Al cinema Fiamma di Roma (oggi tristemente chiuso) nella notte tra il 2 e il 3 febbraio 1960 ci fu l’anteprima e il 5 febbraio al Capitol di Milano, prima di uscire in sala: i fischi coprirono il sonoro degli applausi. Leggenda vuole che il maestro di Rimini fu oggetto di sputi. «La sconcia vita» titolò l’Osservatore Romano pubblicando un anonimo commento (attribuito a Oscar Luigi Scalfaro futuro presidente della Repubblica), i giovani pensarono ad un film del peccato, uno di quelli con il fascino del divieto da andare a vedere con il documento del fratello più grande. Fellini ricevette in un solo giorno a Milano 400 telegrammi che lo accusavano di essere comunista, traditore ed ateo.
Scritto con Ennio Flaiano, Tullio Pinelli (e Brunello Rondi), fotografato da Otello Martelli, scandito dalle musiche celebri di Nino Rota il film prodotto da Angelo Rizzoli e Peppino Amato (dopo che Dino De Laurentiis si sfilò dall’impresa) fu girato a Roma tra la primavera e l’estate del ‘59 tra la casa di Fellini, ossia Cinecittà, e location nella capitale in periferia a Tor de schiavi e a Piazza San Giovanni Bosco, all’Eur, nella pineta di Fregene, a Passo Oscuro e Bassano di Sutri. Via Veneto fu esattamente ricostruita negli studi, mentre la Fontana di Trevi no: anche qui leggenda vuole che la nordica Anitona non abbia avuto problemi a stare nell’acqua gelida mentre un Mastroianni recalcitrante abbia avuto bisogno di farsi forza con i superalcolici e pare persino di una muta sotto i vestiti.

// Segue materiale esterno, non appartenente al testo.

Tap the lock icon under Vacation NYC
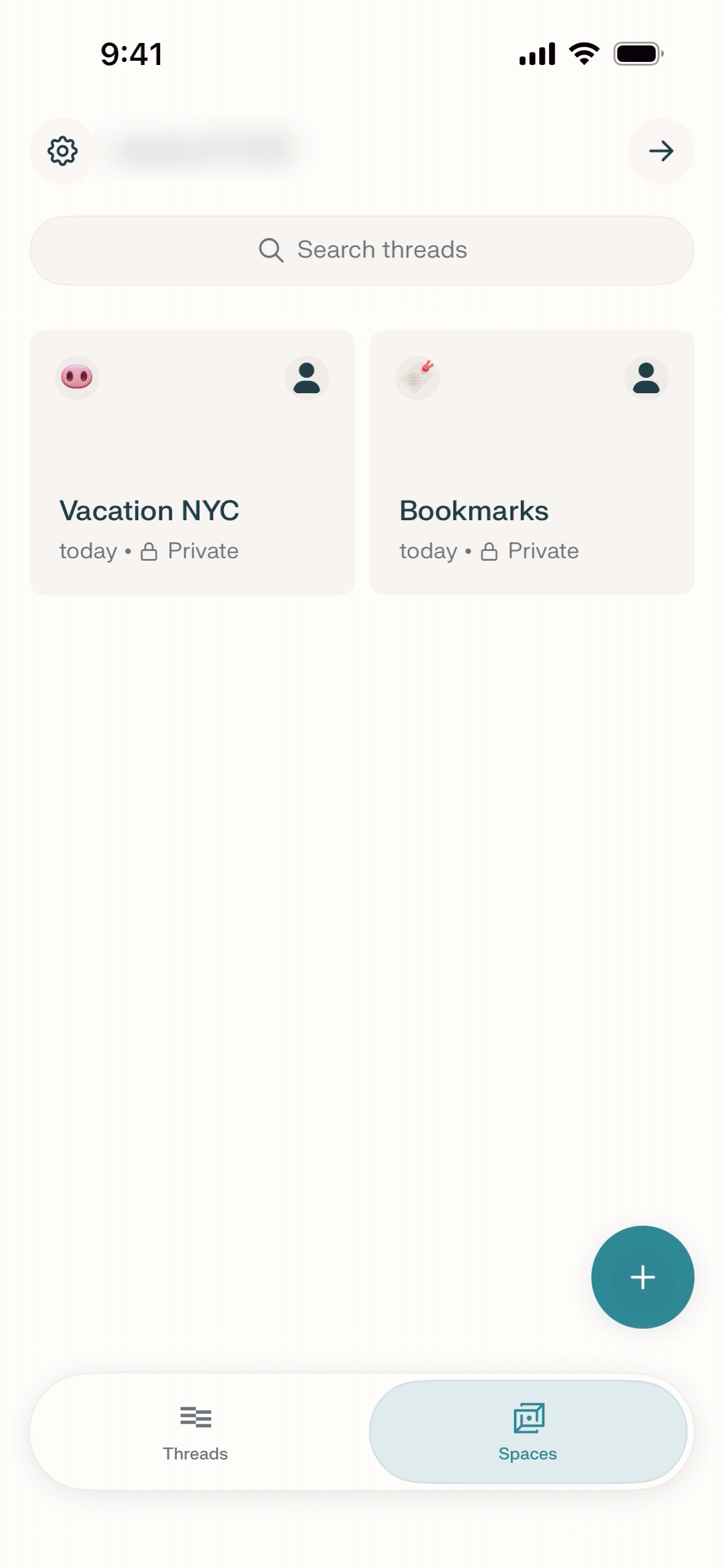This screenshot has height=1568, width=724. 149,551
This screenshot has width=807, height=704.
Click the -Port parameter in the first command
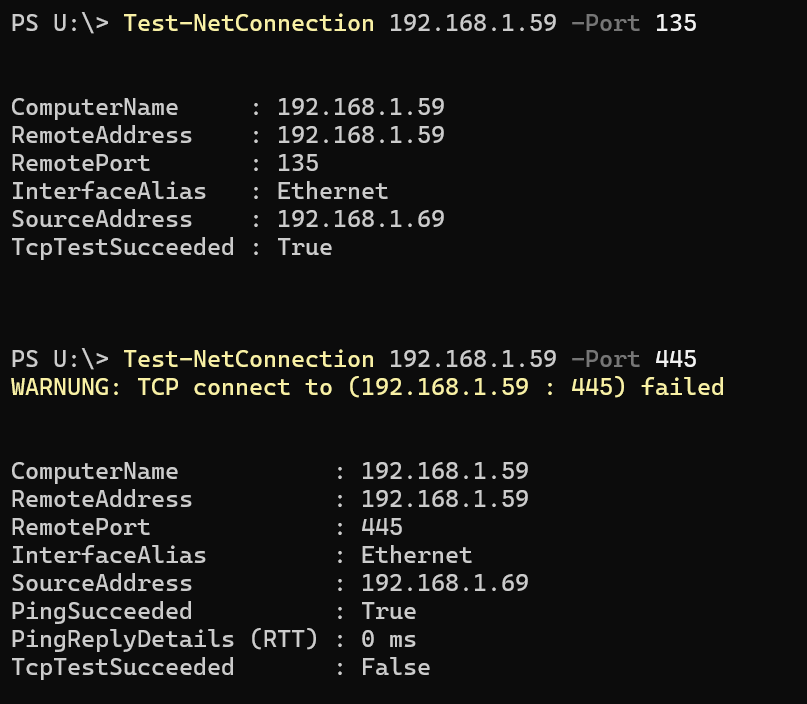606,24
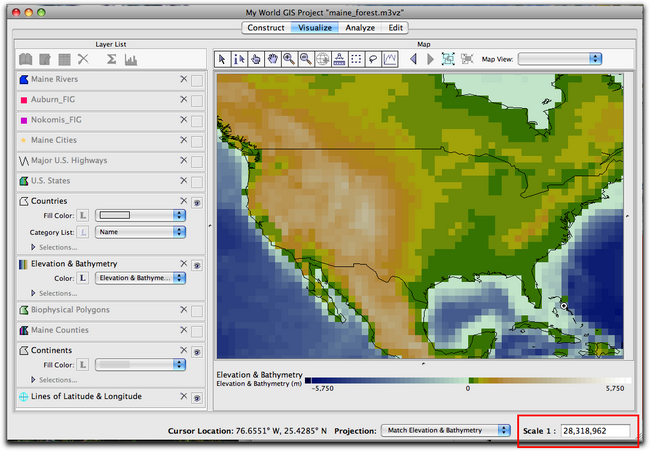Select the pointer arrow tool
The width and height of the screenshot is (650, 451).
224,59
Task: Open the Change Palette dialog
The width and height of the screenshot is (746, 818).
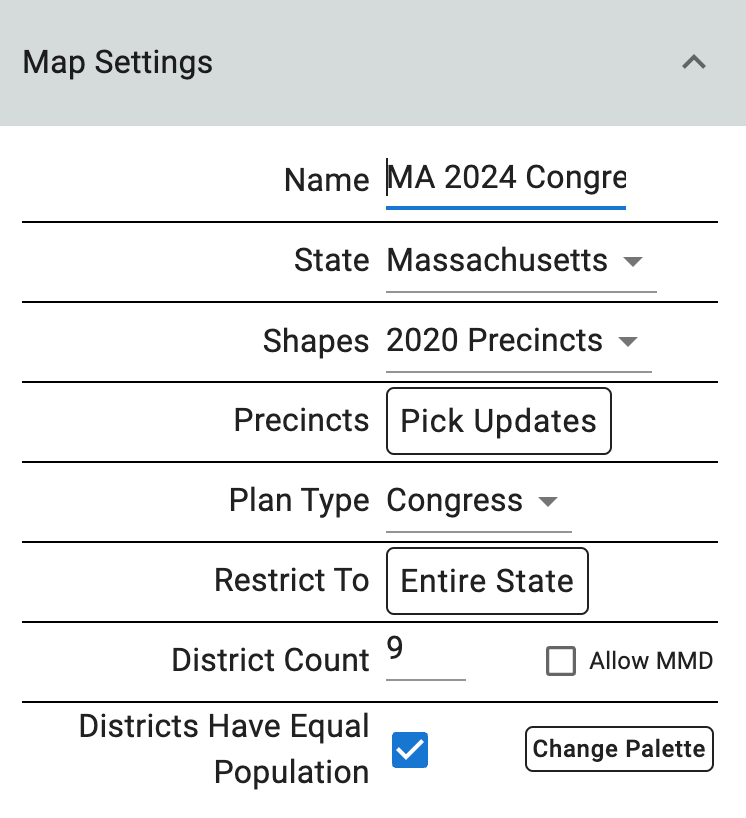Action: click(x=618, y=748)
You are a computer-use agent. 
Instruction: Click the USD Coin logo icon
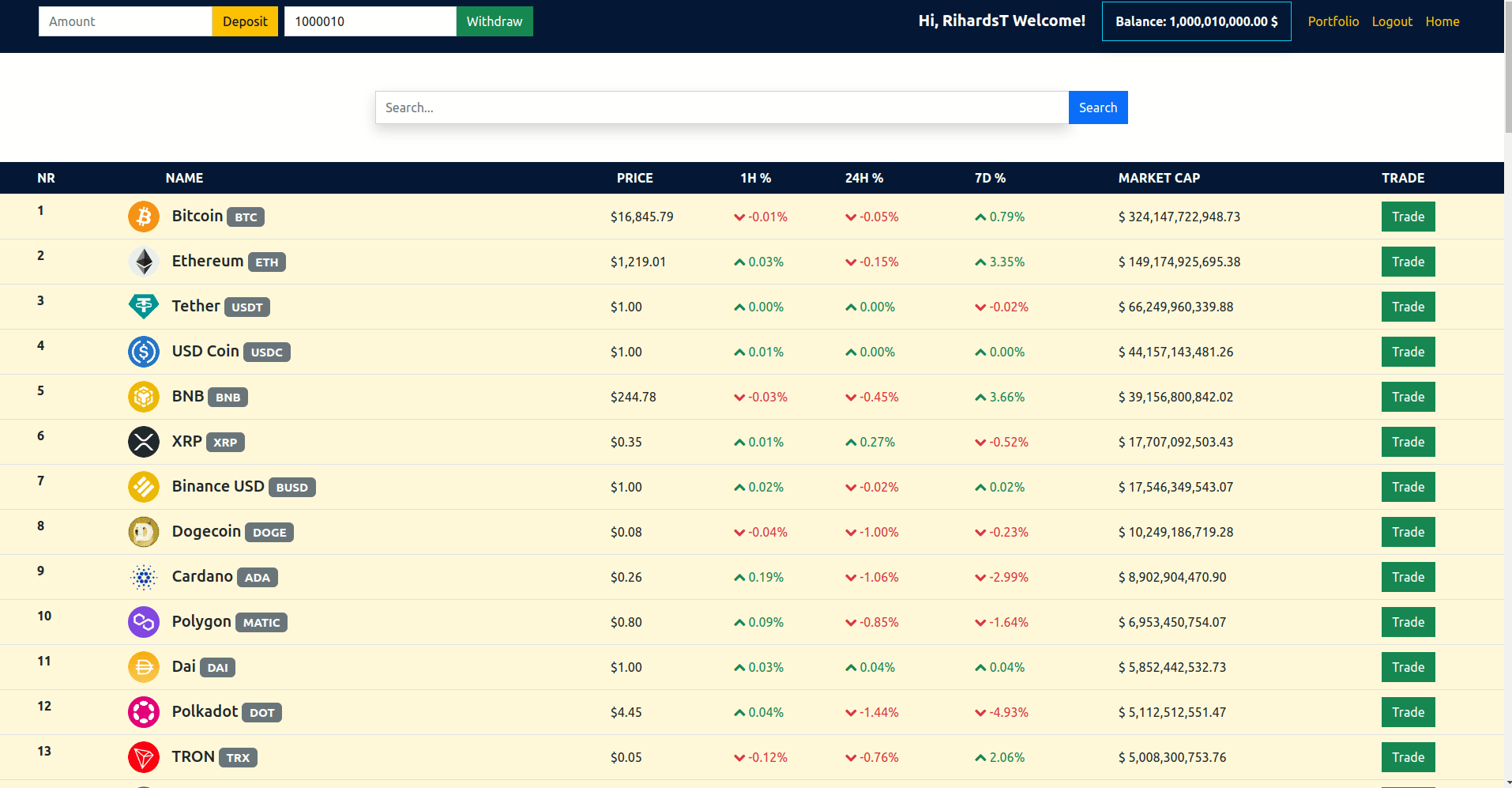(144, 352)
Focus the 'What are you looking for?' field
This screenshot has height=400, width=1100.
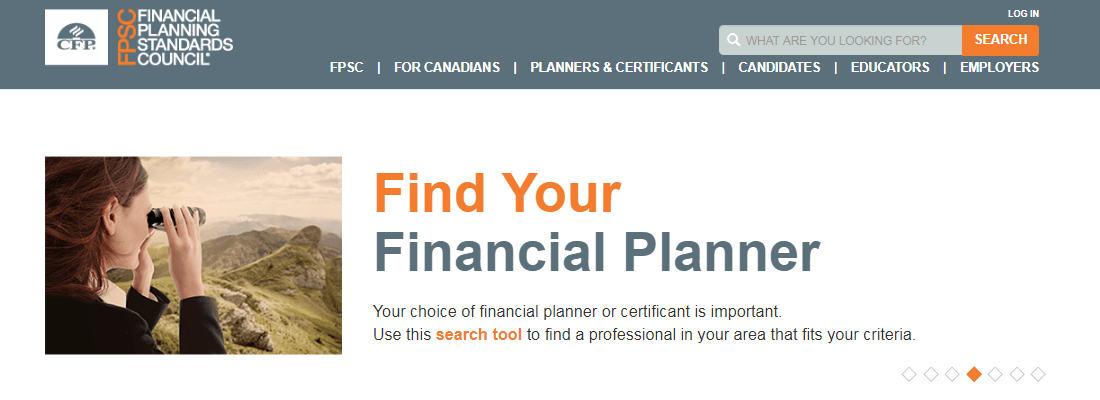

Protagonista del film è Roma, quella a cavallo tra gli anni ‘50 e ‘60 dove si muove Marcello (Mastroianni), un giornalista che si occupa di gossip e scandaletti, ma frustato nella sua ambizione di diventare scrittore, attratto dalla bella vita, dall’aristocrazia e dalle belle donne come l’inquieta aristocratica Maddalena (Anouk Aimee) .
«Il grottesco messo in luce dallo sguardo antropologico di Fellini è scambiato per un elogio acritico dell’Italia euforica e mondana nelle stagioni del boom. Una svista dovuta al titolo zuccheroso del film, la cui ironia è surclassata dallo scandalo», scrive il critico Oscar Iarussi in Amarcord Fellini (Il Mulino), uscito per il centenario del regista.
A ripensarci 60 anni dopo, al di là di scene cult, di tutto l’immaginario che si è portato dietro neologismi compresi (paparazzo ad esempio, ispirato a Tazio Secchiaroli e diventatonel film un personaggio, interpretato da Walter Santesso) il visionario Fellini ci ha anticipato una molto attuale epoca di fake news e di commistione tra cronache e gossip di sconfinamenti giornalistici, oltre che di crisi delle elite sociali e culturali delle quali il regista firma decadenti rituali aristocratici al limite del patetico.